Quando a professora voltou, Hannah estava sentada na ponta da poltrona amarela, as costas retas, mal acomodada – como se aguardasse o convite para acomodar-se inteira, como se aquele estar em casa ainda fosse incipiente, um pouco incompleto. Sem dizer nada, Catarina foi à cozinha e de lá voltou com um pratinho cheio de biscoitos de polvilho, caprichosamente colocados sobre um guardanapo de renda.

“A cada aula, uma delícia nova.” – comentou Hannah, sem saber que sorria. – “Assim, daqui a um tempo, não vou nem conseguir passar pela porta.”

“Se estiver aqui dentro, não vejo problema.” – respondeu Catarina. Depois adendou, olhos firmes na aluna – “Na verdade, eu vou até gostar.”

Hannah manteve o sorriso e surpreendeu-se ao perceber que não se envergonhara com aquele comentário que parecia ter também certo jeito de convite.

Ficaram ambas se olhando por uns instantes, despreocupadas de qualquer disfarce, e naqueles olhares morava uma certeza ainda desconhecida, mas que já começava a abrir caminhos e de alguma maneira iluminava a sala. Parecia existir, naqueles olhares, um jogo pequeno e suave, a ver quem primeiro diria algo e, com a palavra, desfaria aquele momentâneo encanto.

Foi Catarina quem teve a força de falar:

“Vamos à aula, então?”

A aluna pareceu quebrar-se um pouquinho, talvez desapontada com aquele pedido que saía do esperado, daquilo que dizia a urgência quente dos olhares, mas levantou-se logo, recomposta e aplicada, e, apanhando um biscoito do prato, dirigiu-se ao piano.

“Para não passar pela porta.” – disse ela, mostrando o biscoito à professora.

Na aula, Hannah errou bastante. Não por conta de limitação ou imperícia, mas sim porque sua alma, longe das lições do dia, não queria acompanhar as mãos. Estas corriam pelas teclas, um pouco a esmo e timidamente perdidas, enquanto a alma desejosa de Hannah teimava em estar num outro lugar – talvez olhando as flores ou buscando o xale no quarto de Catarina –, subitamente sabedores do que significavam aquela inquietude e aquele broto cortante no peito. E o olhar da professora, que ela adivinhava dividir-se entre a errância de suas mãos e a suave claridade de seus cabelos, era ingrediente ainda maior a afugentá-la da música e, ao mesmo tempo, embarcá-la num mundo novo e ignorado, cujas portas Hannah queria abrir.

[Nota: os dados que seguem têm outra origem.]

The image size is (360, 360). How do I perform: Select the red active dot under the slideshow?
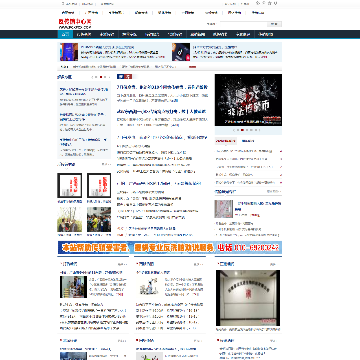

E quando, num erro maior, Catarina colocou a mão esquerda sobre os dedos da aluna a fim de parar aquela desafinação, Hannah manteve um segundo sobre a sua própria mão aquela leveza tépida, para então levá-la com decisão até o peito onde as batidas do coração pareciam tambores. Depois levantou-se e, braços iniciando o abraço num caminho desde sempre adivinhado, sua boca buscou com alegria recém nascida a boca de Catarina.